* [PROBLEM TO WORK ON] A faithful copy of the data is the goal; set it down exactly, without the images.

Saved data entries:
■ ■ ■ ■

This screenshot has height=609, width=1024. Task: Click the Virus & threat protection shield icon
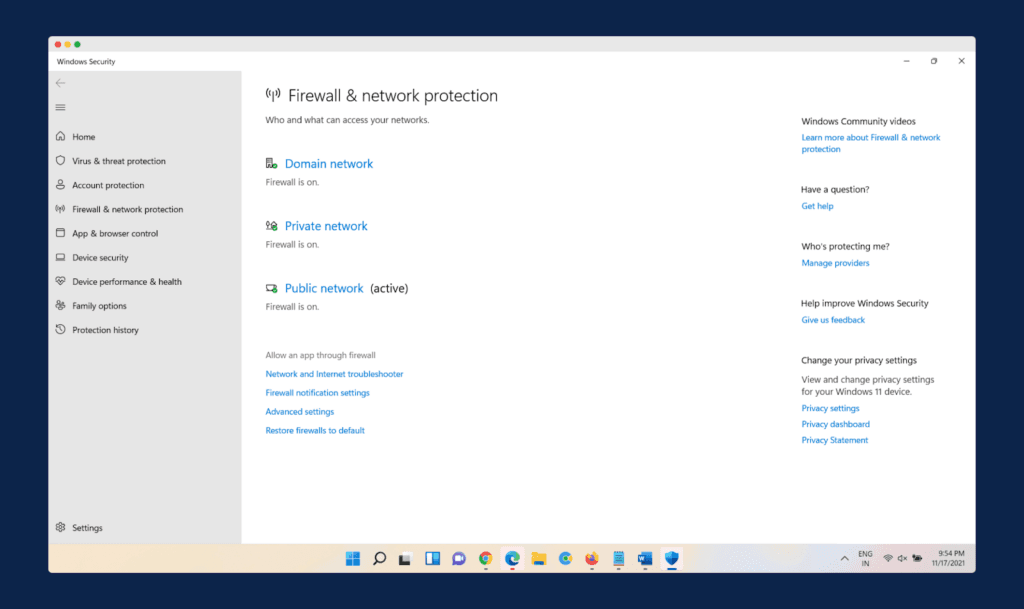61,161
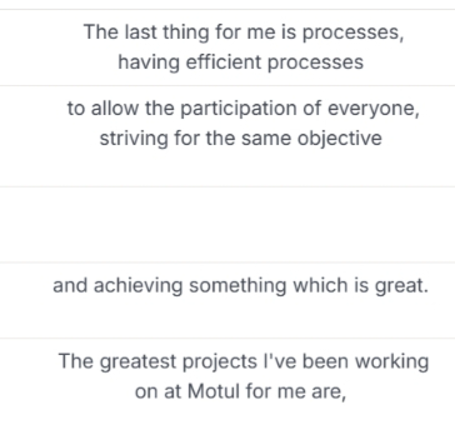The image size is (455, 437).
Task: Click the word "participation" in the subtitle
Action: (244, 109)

■ ■ ■ ■

* [RESULT BELOW]
This screenshot has height=609, width=1024. Task: Click the Virus & threat protection shield icon
61,161
The image size is (455, 437).
Task: Click the word "participation" in the subtitle
Action: (244, 109)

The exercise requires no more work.